Exercise prompt –
Using the data that follows, output only the lines from the line with "This screenshot has height=572, width=860." up to and including the line with "Add configurable transition with plus icon", exactly, leaving pictures aside.

Supplied information –
──────────

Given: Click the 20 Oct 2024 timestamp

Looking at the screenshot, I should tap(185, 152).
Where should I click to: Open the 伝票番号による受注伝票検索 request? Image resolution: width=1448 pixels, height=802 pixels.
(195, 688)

──────────

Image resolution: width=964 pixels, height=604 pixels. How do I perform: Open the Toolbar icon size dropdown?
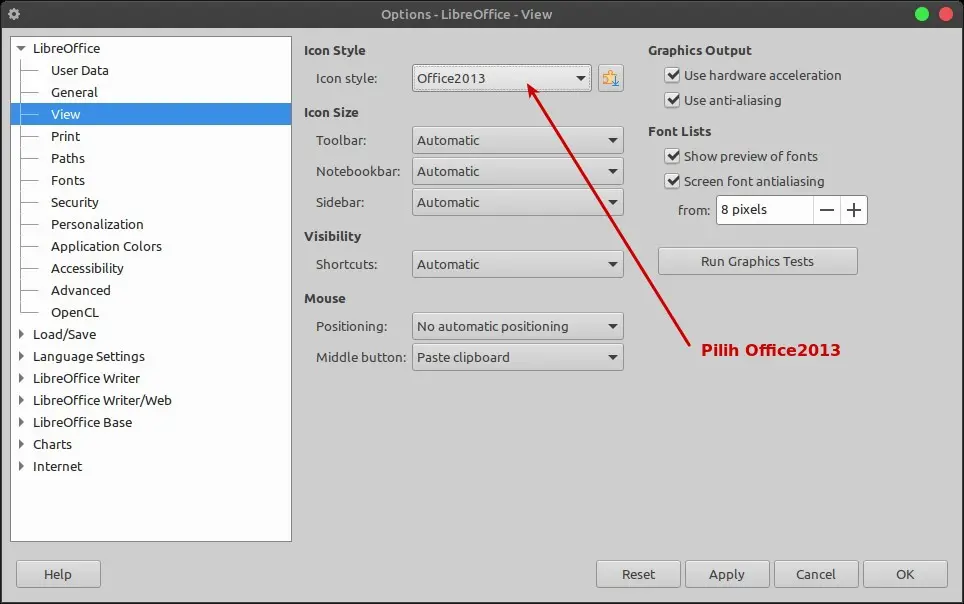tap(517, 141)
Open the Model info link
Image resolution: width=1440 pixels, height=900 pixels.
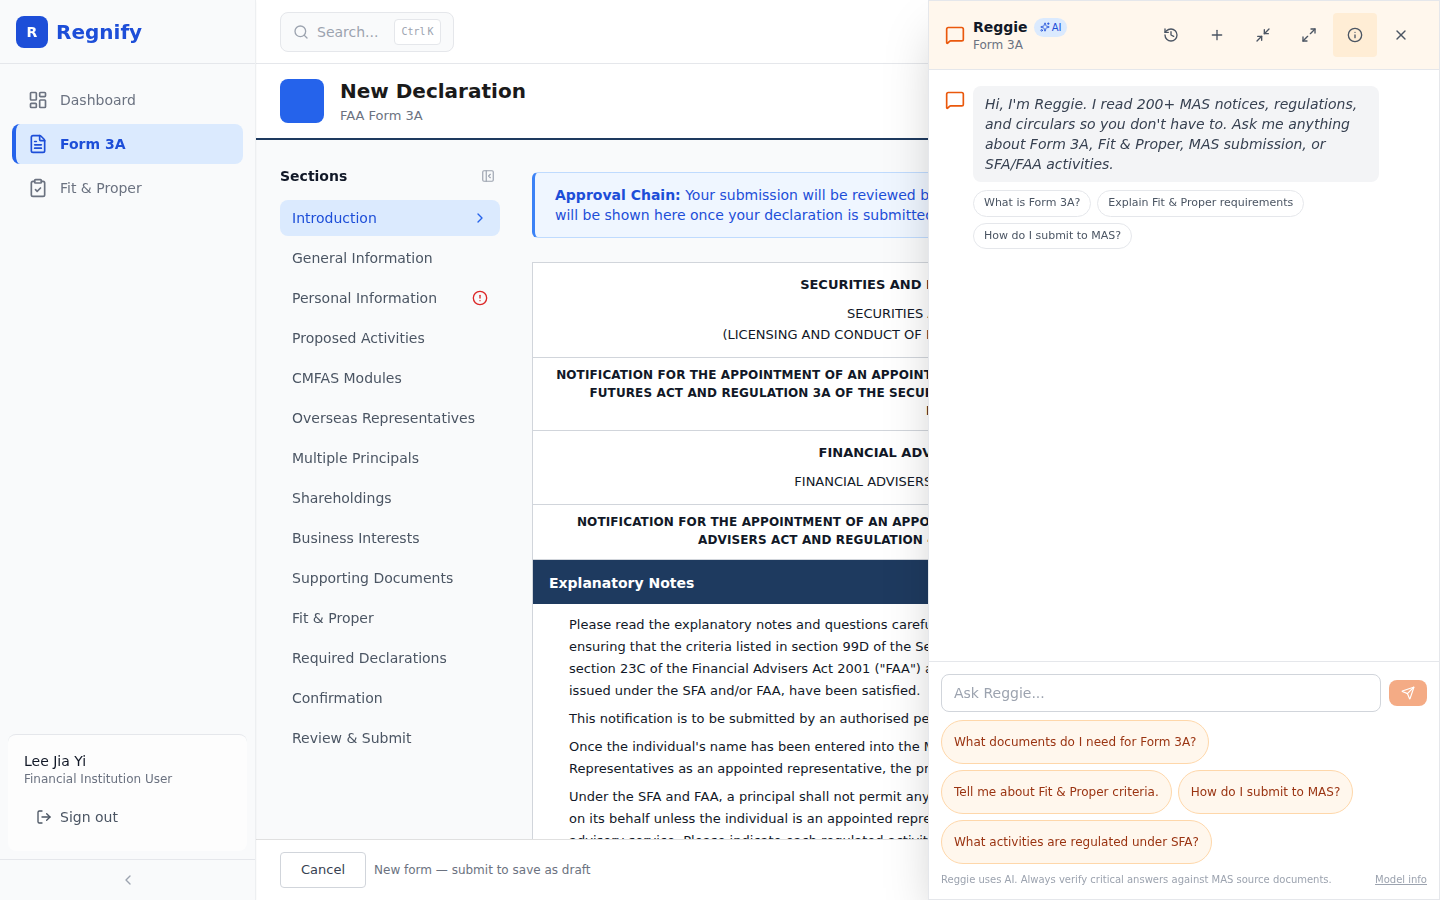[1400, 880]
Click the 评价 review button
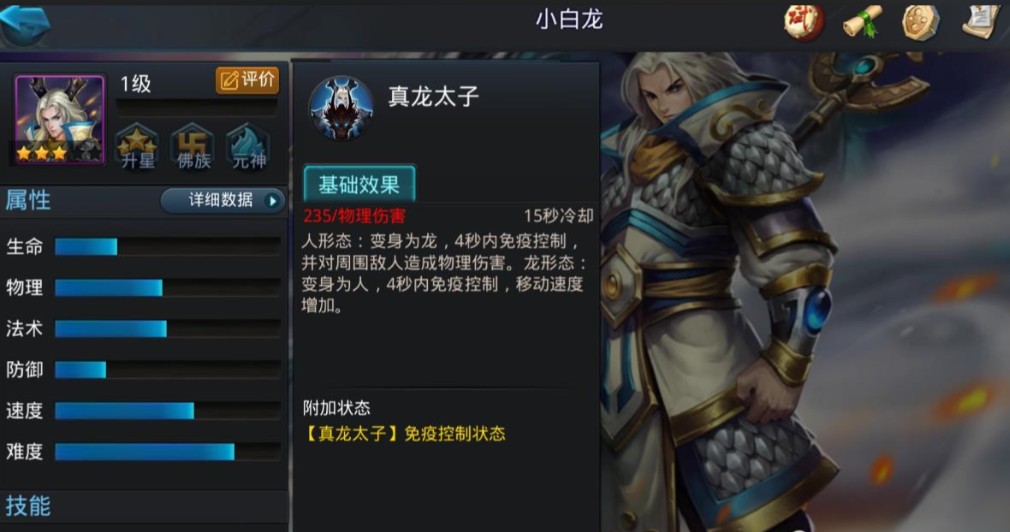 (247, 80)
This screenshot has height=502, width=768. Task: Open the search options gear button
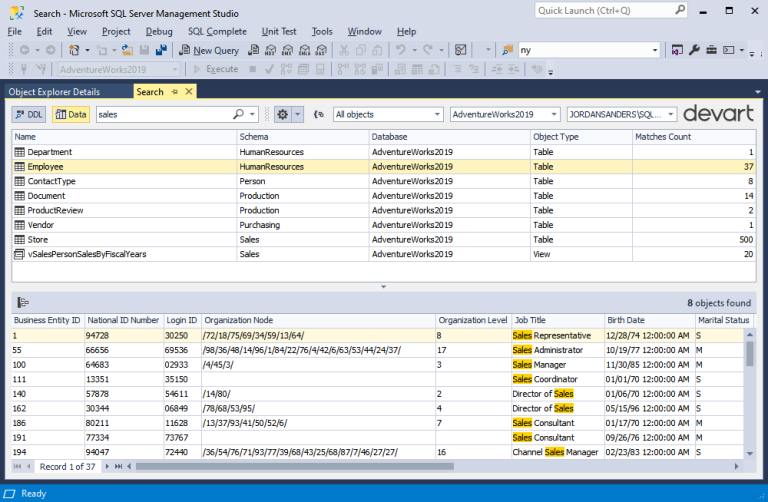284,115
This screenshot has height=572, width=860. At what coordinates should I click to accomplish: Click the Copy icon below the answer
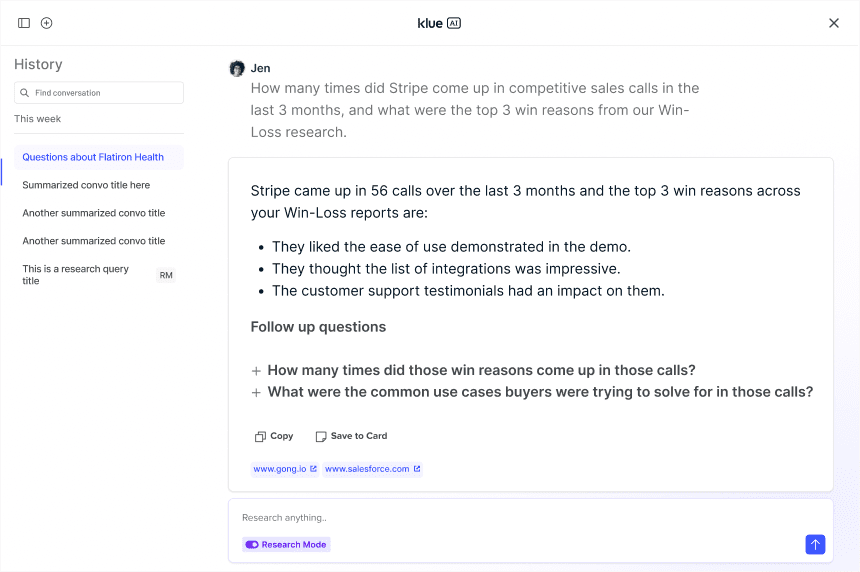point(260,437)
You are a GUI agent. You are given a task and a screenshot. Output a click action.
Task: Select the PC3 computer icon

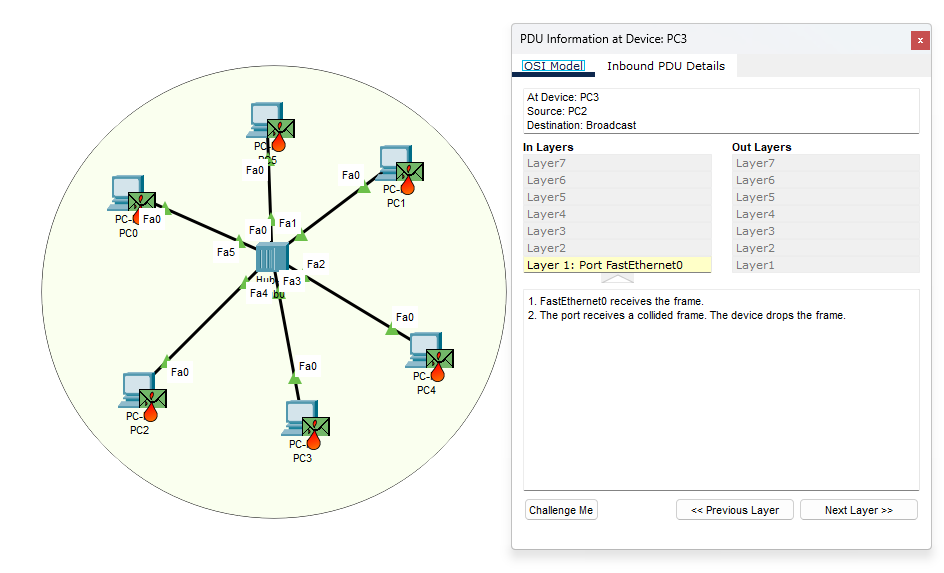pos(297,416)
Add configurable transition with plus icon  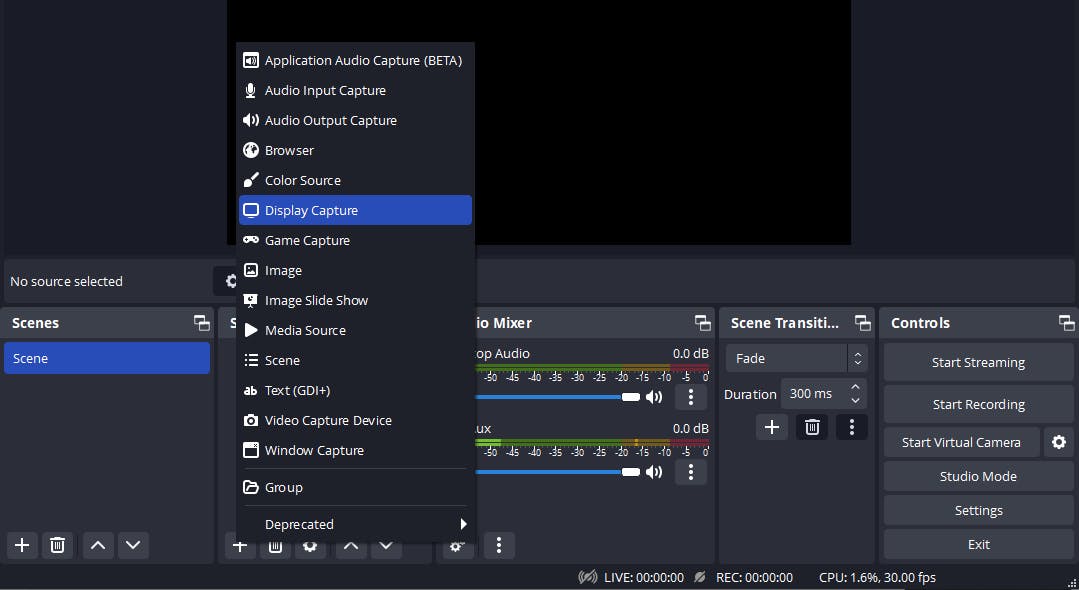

──────────

Problem solution –
This screenshot has height=572, width=860. At what coordinates should I click to accomplish: Click the Copy icon below the answer
point(260,437)
You are a GUI agent. You are given a task and a screenshot. Output a click action.
Task: Select the PC3 computer icon

pos(297,416)
Add configurable transition with plus icon  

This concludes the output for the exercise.